Members of the Facet Developer Network set their own hourly rates. If you aren’t sure what your rate should be, this article is for you!
You'll find all sorts of anecdotal information out there on how much you should charge per hour. You'll read about some guy that charges $2,000/hr, and then someone else will tell you that $50/hr is the most you can expect to get paid. Let me explain what's going on.
For short duration projects, some companies will pay a hefty fee. You could get paid $10,000 for two days of expert consulting. Hourly, that works out to be about $650/hr. No company will pay those rates for an extended period of time; it just doesn't make sense. $650/hr full-time for a year is about $1.2M... Not gonna happen!
So, if you're doing very short engagements, a rate of $500/hr might make sense for your customers. However, you're going to have a lot of time in between engagements, which will significantly lower your annual income. For example, if you're billing 30% of your time, your annual income would be around $280,000. You might think that sounds great because now you can take 70% of your time off!
Think again. You will need to spend most of that 70% "time off" on sales and marketing - contacting potential customers, putting together proposals, pitching your services, selling your value, etc. - and you're not getting paid for that. Yuck!
This type of short-term project based work is less common in the marketplace. Hiring managers usually think in terms of head-count, not projects. Most companies looking to hire contractors are looking to add a full or part-time head to their product team. Facet specializes in finding long term (3-12 month), stable clients with full- or part-time workloads.

_RECORDED DATA_:
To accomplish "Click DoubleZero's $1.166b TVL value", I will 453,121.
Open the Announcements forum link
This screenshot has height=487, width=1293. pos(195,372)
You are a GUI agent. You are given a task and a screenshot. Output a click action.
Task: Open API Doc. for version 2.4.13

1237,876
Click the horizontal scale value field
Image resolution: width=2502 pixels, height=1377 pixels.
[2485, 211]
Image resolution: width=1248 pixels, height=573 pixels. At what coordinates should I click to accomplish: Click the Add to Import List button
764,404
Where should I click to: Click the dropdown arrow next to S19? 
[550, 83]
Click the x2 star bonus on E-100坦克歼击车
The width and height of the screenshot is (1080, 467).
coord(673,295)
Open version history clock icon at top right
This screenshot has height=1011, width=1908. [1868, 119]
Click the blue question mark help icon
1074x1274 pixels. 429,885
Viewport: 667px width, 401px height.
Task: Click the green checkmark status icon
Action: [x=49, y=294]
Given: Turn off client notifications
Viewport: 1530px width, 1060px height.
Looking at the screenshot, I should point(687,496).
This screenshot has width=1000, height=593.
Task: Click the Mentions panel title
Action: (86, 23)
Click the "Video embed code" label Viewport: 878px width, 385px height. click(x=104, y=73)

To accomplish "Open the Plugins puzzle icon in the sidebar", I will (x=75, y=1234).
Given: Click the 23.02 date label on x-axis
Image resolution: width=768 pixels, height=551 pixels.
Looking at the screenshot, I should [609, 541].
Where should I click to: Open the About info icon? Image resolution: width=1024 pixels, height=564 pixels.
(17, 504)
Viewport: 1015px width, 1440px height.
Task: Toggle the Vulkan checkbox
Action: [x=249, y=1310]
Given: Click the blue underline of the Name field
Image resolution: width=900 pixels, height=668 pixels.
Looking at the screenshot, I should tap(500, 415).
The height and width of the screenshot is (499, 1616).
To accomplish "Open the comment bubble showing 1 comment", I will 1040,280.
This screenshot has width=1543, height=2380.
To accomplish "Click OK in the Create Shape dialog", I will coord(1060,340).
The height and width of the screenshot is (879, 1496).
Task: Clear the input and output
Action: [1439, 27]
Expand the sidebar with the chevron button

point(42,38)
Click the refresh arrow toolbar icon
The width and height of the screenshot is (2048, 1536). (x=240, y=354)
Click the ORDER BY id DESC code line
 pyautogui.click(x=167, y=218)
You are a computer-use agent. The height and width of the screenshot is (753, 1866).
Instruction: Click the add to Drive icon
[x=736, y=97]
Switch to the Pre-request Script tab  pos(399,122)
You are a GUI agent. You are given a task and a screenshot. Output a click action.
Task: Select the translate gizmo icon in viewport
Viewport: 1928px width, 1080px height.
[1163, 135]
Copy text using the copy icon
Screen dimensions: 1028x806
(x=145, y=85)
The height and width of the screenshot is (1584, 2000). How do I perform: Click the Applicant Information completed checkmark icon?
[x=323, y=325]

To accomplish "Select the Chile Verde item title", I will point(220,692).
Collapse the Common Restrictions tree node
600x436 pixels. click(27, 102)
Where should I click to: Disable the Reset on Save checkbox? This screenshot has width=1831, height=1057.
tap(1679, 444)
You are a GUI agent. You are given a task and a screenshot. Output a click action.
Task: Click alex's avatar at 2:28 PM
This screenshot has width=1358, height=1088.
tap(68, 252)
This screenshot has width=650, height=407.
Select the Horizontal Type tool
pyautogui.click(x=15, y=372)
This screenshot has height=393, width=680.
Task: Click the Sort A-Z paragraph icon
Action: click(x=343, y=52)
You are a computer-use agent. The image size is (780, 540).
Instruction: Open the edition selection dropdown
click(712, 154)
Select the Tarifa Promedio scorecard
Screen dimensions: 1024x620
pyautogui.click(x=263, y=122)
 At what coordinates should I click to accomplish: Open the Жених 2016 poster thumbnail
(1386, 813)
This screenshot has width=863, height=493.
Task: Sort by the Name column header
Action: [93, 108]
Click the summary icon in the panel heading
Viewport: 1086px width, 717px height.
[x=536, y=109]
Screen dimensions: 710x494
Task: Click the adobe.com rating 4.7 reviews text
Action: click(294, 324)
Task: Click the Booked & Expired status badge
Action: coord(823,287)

_DIRECTIONS_: Please rewrite the hourly-rates article starting at "Think again. You" and ending at "or part-time workloads.", putting "outreach and promotion" in place of "sales and marketing".

_ANSWER TO THE PROBLEM_:
Think again. You will need to spend most of that 70% "time off" on outreach and promotion - contacting potential customers, putting together proposals, pitching your services, selling your value, etc. - and you're not getting paid for that. Yuck!
This type of short-term project based work is less common in the marketplace. Hiring managers usually think in terms of head-count, not projects. Most companies looking to hire contractors are looking to add a full or part-time head to their product team. Facet specializes in finding long term (3-12 month), stable clients with full- or part-time workloads.